FEMINISMO. EL DOGMA OFICIAL.


Cuando escribes una historia uno de los “trucos” para darle identidad a tus personajes es construirles un enemigo. Superman es sencillamente bueno porque Lex Luthor es sencillamente malo. El capitán Ahap es un personaje complejo y abstracto porque Moby-Dick (o lo que ésta representa) es un enemigo con características similares. Nos definimos a través de lo que combatimos. Yo soy “Yo” por lo que quiero y por lo que odio.

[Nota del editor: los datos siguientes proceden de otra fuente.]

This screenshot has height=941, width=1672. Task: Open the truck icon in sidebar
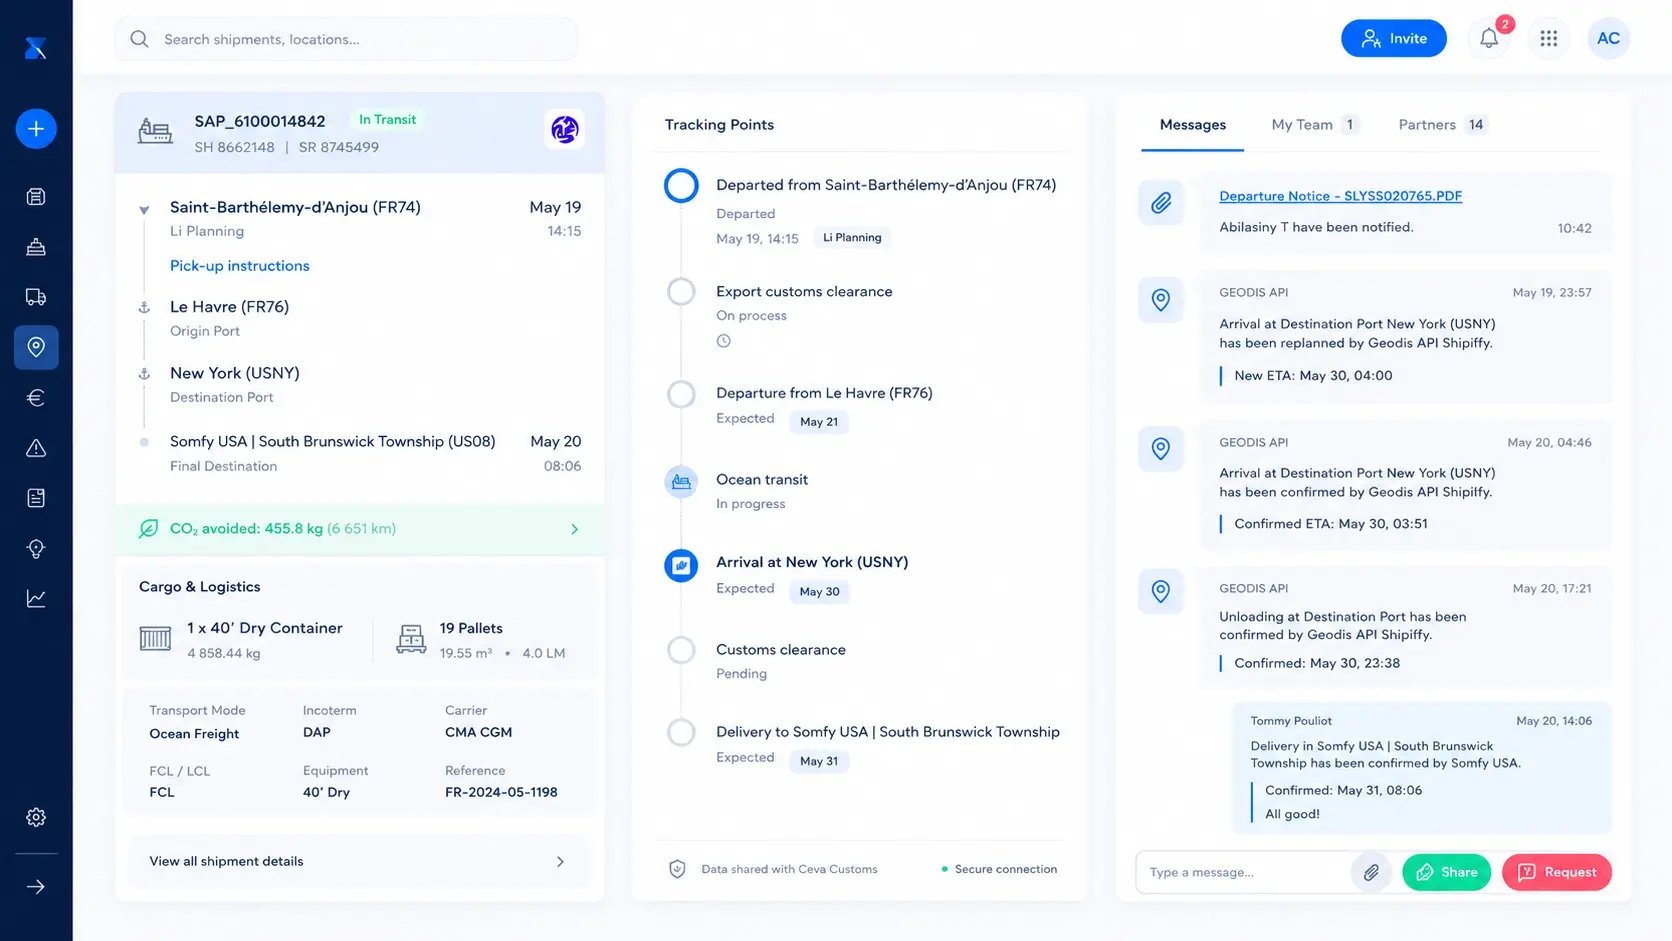[x=36, y=297]
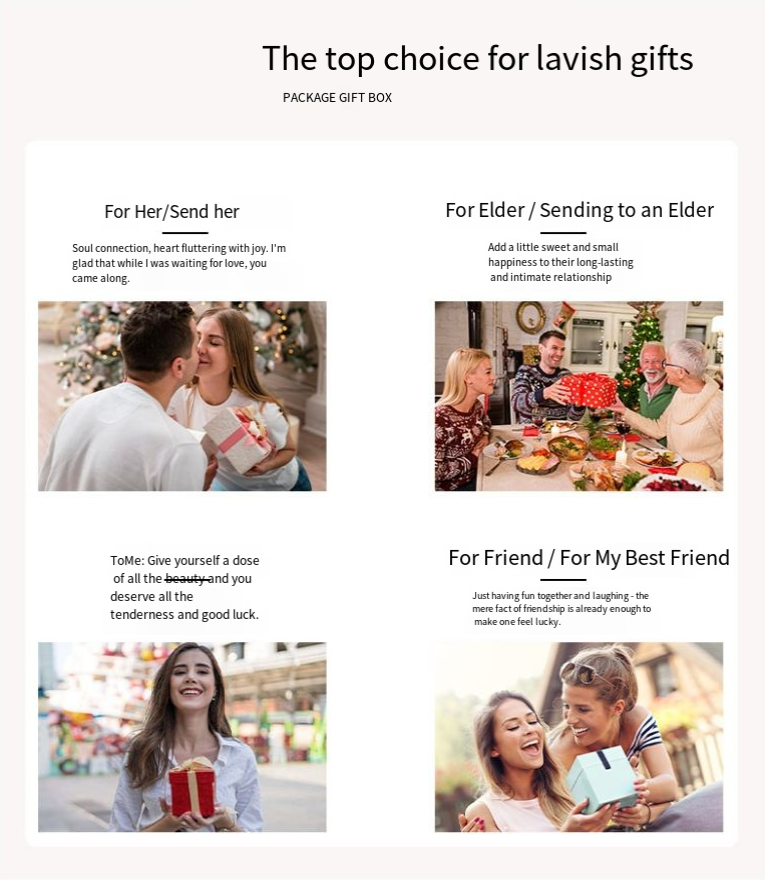Click the 'Soul connection' description text
The image size is (765, 880).
pyautogui.click(x=179, y=263)
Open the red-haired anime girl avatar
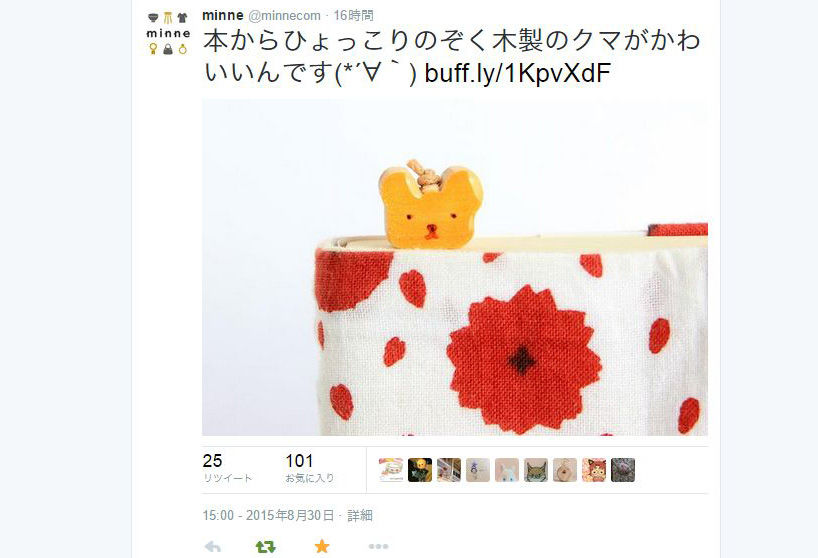Viewport: 818px width, 558px height. (594, 470)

Esta forma de construir una identidad se acentúa en los colectivos. Capitalismo/Comunismo, EE.UU./Rusia, Israel/Palestina, y tantos otros ejemplos. Con el feminismo está ocurriendo algo similar. Puedo entender la crítica al ideal masculino que ha prevalecido durante los últimos 2000 años porque ha conseguido que vivamos en un charco de mierda, mierda principalmente masculina. El estereotipo del hombre duro, aventurero, protector, decidido e independiente reflejado en las obras literarias desde Homero hasta Hemingway está siendo denostado. Lo que no entiendo es que el FEMINISMO critique ese comportamiento bravucón, adoptándolo, asumiéndolo como propio. Es como esos empresarios que se hacen millonarios cobrando en negro y luego se quejan de la corrupción política. – Lo que haces no está mal, lo que está mal es que seas tú y no yo, el que lo hace- . La conclusión lógica es que la crítica no está en la conducta sino en el grupo, en este caso biológico, que la ejercía.

Acabar con una tiranía para imponer otra exactamente igual pero ejercida por -otros- no es algo nuevo en la historia de la humanidad. Lo que sí es nuevo es que esa tiranía sea femenina porque si hay algo bueno que recordar de estos miles de años de “opresión masculina” es el estereotipo de la mujer. La inteligencia, la ternura, la bondad, la delicadeza, la fuerza, la seguridad, la falta de crueldad, son atributos esencialmente femeninos que la mujer “feminista” actual rechaza porque son los que ha impuesto el “heteropatriarcado”. La necesidad de una sociedad más femenina es evidente, la lucha por la igualdad de derechos y oportunidades es necesaria. Pero si el camino determina el destino,  el movimiento feminista está destruyendo cualquier posibilidad de alcanzar esa pretendida igualdad.

La extrema intransigencia con la que el feminismo actual (siento la reiteración del actual pero es justo subrayar que no siempre ha sido así) exige una sumisión dócil a las instrucciones del movimiento, es propia de los regímenes totalitarios. Nadie puede obligarte a asumir un dogma oficial renunciando a un juicio crítico propio.